**EXERCISE AIM:** Put each line of the material below into a numbered list, leaving out any blank lines.

**PROVIDED DATA:**
================================
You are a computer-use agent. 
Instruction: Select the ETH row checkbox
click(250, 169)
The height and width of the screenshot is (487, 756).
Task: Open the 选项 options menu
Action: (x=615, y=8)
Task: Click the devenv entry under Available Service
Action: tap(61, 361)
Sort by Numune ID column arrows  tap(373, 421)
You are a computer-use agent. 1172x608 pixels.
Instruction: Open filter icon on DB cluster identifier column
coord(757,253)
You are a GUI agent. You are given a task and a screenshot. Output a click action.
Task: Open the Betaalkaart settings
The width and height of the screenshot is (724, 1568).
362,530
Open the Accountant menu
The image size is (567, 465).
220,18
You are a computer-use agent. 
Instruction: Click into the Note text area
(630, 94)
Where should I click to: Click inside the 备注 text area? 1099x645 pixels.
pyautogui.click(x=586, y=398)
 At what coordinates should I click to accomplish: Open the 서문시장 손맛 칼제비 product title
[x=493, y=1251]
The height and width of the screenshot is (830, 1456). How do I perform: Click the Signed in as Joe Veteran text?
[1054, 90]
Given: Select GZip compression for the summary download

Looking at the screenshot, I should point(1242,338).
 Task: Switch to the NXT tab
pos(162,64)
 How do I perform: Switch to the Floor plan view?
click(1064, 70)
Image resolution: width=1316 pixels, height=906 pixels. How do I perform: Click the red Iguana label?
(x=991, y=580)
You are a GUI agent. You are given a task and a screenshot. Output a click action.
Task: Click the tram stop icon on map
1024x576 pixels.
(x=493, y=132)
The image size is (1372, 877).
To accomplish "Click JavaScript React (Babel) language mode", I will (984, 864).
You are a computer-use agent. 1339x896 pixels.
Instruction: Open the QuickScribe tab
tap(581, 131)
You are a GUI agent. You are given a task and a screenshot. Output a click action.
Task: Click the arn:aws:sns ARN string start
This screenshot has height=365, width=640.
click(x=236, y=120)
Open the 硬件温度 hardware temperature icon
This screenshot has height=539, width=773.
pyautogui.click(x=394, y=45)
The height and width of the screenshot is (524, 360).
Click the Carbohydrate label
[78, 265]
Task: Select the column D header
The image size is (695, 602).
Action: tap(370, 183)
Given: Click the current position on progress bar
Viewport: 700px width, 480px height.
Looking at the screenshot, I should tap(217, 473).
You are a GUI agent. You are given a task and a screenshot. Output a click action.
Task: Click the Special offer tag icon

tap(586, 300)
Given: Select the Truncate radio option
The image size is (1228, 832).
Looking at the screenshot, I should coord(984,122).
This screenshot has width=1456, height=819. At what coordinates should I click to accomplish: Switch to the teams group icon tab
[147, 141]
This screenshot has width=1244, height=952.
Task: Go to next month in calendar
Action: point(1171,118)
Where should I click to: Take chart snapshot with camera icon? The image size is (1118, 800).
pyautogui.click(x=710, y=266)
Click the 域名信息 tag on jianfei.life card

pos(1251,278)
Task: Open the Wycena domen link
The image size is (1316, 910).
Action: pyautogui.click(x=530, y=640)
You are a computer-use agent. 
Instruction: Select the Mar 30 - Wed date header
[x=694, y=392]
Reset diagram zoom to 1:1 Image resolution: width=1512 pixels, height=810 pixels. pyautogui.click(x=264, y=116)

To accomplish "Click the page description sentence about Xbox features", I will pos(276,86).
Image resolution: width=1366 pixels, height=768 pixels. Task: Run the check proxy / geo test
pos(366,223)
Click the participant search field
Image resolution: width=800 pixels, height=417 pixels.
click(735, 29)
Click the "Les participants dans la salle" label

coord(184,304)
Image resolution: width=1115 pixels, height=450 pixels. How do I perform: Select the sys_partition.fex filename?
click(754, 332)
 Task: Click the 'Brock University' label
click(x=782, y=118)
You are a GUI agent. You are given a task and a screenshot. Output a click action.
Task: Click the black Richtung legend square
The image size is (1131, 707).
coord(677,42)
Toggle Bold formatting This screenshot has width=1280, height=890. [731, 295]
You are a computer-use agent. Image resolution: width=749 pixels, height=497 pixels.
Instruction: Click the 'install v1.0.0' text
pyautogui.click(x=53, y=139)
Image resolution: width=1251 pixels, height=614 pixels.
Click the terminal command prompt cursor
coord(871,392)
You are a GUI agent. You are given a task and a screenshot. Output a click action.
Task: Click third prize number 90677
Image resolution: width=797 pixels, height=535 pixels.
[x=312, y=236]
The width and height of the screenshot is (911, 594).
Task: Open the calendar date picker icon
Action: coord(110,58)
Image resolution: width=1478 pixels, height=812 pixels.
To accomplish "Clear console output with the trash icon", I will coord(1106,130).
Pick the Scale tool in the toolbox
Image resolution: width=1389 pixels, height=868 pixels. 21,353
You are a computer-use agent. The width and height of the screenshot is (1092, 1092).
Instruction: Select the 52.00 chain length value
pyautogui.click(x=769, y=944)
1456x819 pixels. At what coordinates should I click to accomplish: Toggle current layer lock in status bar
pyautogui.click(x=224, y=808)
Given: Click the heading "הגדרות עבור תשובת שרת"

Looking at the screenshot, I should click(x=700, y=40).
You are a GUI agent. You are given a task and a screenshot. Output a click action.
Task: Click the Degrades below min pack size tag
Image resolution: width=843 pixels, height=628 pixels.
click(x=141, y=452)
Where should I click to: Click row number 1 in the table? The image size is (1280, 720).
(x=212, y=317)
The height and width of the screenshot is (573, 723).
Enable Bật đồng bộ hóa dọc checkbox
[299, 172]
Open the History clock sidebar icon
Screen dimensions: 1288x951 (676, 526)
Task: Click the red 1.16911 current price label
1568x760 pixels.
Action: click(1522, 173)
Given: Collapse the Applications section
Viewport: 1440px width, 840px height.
================================
**OUTPUT FOR THIS EXERCISE:**
1. You are a computer-use agent. 
2. Instruction: Select the ETH row checkbox
3. click(250, 169)
4. The height and width of the screenshot is (487, 756).
5. Task: Open the 选项 options menu
6. Action: (x=615, y=8)
7. Task: Click the devenv entry under Available Service
8. Action: tap(61, 361)
9. Sort by Numune ID column arrows  tap(373, 421)
10. You are a computer-use agent. 1172x608 pixels.
11. Instruction: Open filter icon on DB cluster identifier column
12. coord(757,253)
13. You are a GUI agent. You are given a task and a screenshot. Output a click action.
14. Task: Open the Betaalkaart settings
15. The width and height of the screenshot is (724, 1568).
16. 362,530
17. Open the Accountant menu
18. The image size is (567, 465).
19. 220,18
20. You are a computer-use agent. 
21. Instruction: Click into the Note text area
22. (630, 94)
23. Where should I click to: Click inside the 备注 text area? 1099x645 pixels.
24. pyautogui.click(x=586, y=398)
25.  At what coordinates should I click to accomplish: Open the 서문시장 손맛 칼제비 product title
26. [x=493, y=1251]
27. The height and width of the screenshot is (830, 1456). How do I perform: Click the Signed in as Joe Veteran text?
28. [1054, 90]
29. Given: Select GZip compression for the summary download
30. Looking at the screenshot, I should point(1242,338).
31.  Task: Switch to the NXT tab
32. pos(162,64)
33.  How do I perform: Switch to the Floor plan view?
34. click(1064, 70)
35. Image resolution: width=1316 pixels, height=906 pixels. How do I perform: Click the red Iguana label?
36. (x=991, y=580)
37. You are a GUI agent. You are given a task and a screenshot. Output a click action.
38. Task: Click the tram stop icon on map
39. 1024x576 pixels.
40. (x=493, y=132)
41. The image size is (1372, 877).
42. To accomplish "Click JavaScript React (Babel) language mode", I will (984, 864).
43. You are a computer-use agent. 1339x896 pixels.
44. Instruction: Open the QuickScribe tab
45. tap(581, 131)
46. You are a GUI agent. You are given a task and a screenshot. Output a click action.
47. Task: Click the arn:aws:sns ARN string start
48. This screenshot has height=365, width=640.
49. click(x=236, y=120)
50. Open the 硬件温度 hardware temperature icon
51. This screenshot has height=539, width=773.
52. pyautogui.click(x=394, y=45)
53. The height and width of the screenshot is (524, 360).
54. Click the Carbohydrate label
55. [78, 265]
56. Task: Select the column D header
57. The image size is (695, 602).
58. Action: tap(370, 183)
59. Given: Click the current position on progress bar
60. Viewport: 700px width, 480px height.
61. Looking at the screenshot, I should tap(217, 473).
62. You are a GUI agent. You are given a task and a screenshot. Output a click action.
63. Task: Click the Special offer tag icon
64. tap(586, 300)
65. Given: Select the Truncate radio option
66. The image size is (1228, 832).
67. Looking at the screenshot, I should coord(984,122).
68. This screenshot has width=1456, height=819. At what coordinates should I click to accomplish: Switch to the teams group icon tab
69. [147, 141]
70. This screenshot has width=1244, height=952.
71. Task: Go to next month in calendar
72. Action: point(1171,118)
73. Where should I click to: Take chart snapshot with camera icon? The image size is (1118, 800).
74. pyautogui.click(x=710, y=266)
75. Click the 域名信息 tag on jianfei.life card
76. pos(1251,278)
77. Task: Open the Wycena domen link
78. The image size is (1316, 910).
79. Action: pyautogui.click(x=530, y=640)
80. You are a computer-use agent. 
81. Instruction: Select the Mar 30 - Wed date header
82. [x=694, y=392]
83. Reset diagram zoom to 1:1 Image resolution: width=1512 pixels, height=810 pixels. pyautogui.click(x=264, y=116)
84. To accomplish "Click the page description sentence about Xbox features", I will pos(276,86).
85. Image resolution: width=1366 pixels, height=768 pixels. Task: Run the check proxy / geo test
86. pos(366,223)
87. Click the participant search field
88. Image resolution: width=800 pixels, height=417 pixels.
89. click(735, 29)
90. Click the "Les participants dans la salle" label
91. coord(184,304)
92. Image resolution: width=1115 pixels, height=450 pixels. How do I perform: Select the sys_partition.fex filename?
93. click(754, 332)
94.  Task: Click the 'Brock University' label
95. click(x=782, y=118)
96. You are a GUI agent. You are given a task and a screenshot. Output a click action.
97. Task: Click the black Richtung legend square
98. The image size is (1131, 707).
99. coord(677,42)
100. Toggle Bold formatting This screenshot has width=1280, height=890. [731, 295]
101. You are a computer-use agent. Image resolution: width=749 pixels, height=497 pixels.
102. Instruction: Click the 'install v1.0.0' text
103. pyautogui.click(x=53, y=139)
104. Image resolution: width=1251 pixels, height=614 pixels.
105. Click the terminal command prompt cursor
106. coord(871,392)
107. You are a GUI agent. You are given a task and a screenshot. Output a click action.
108. Task: Click third prize number 90677
109. Image resolution: width=797 pixels, height=535 pixels.
110. [x=312, y=236]
111. The width and height of the screenshot is (911, 594).
112. Task: Open the calendar date picker icon
113. Action: coord(110,58)
114. Image resolution: width=1478 pixels, height=812 pixels.
115. To accomplish "Clear console output with the trash icon", I will coord(1106,130).
116. Pick the Scale tool in the toolbox
117. Image resolution: width=1389 pixels, height=868 pixels. 21,353
118. You are a computer-use agent. The width and height of the screenshot is (1092, 1092).
119. Instruction: Select the 52.00 chain length value
120. pyautogui.click(x=769, y=944)
121. 1456x819 pixels. At what coordinates should I click to accomplish: Toggle current layer lock in status bar
122. pyautogui.click(x=224, y=808)
123. Given: Click the heading "הגדרות עבור תשובת שרת"
124. Looking at the screenshot, I should click(x=700, y=40).
125. You are a GUI agent. You are given a task and a screenshot. Output a click action.
126. Task: Click the Degrades below min pack size tag
127. Image resolution: width=843 pixels, height=628 pixels.
128. click(x=141, y=452)
129. Where should I click to: Click row number 1 in the table? The image size is (1280, 720).
130. (x=212, y=317)
131. The height and width of the screenshot is (573, 723).
132. Enable Bật đồng bộ hóa dọc checkbox
133. [299, 172]
134. Open the History clock sidebar icon
135. Screen dimensions: 1288x951 (676, 526)
136. Task: Click the red 1.16911 current price label
137. 1568x760 pixels.
138. Action: click(1522, 173)
139. Given: Collapse the Applications section
140. Viewport: 1440px width, 840px height.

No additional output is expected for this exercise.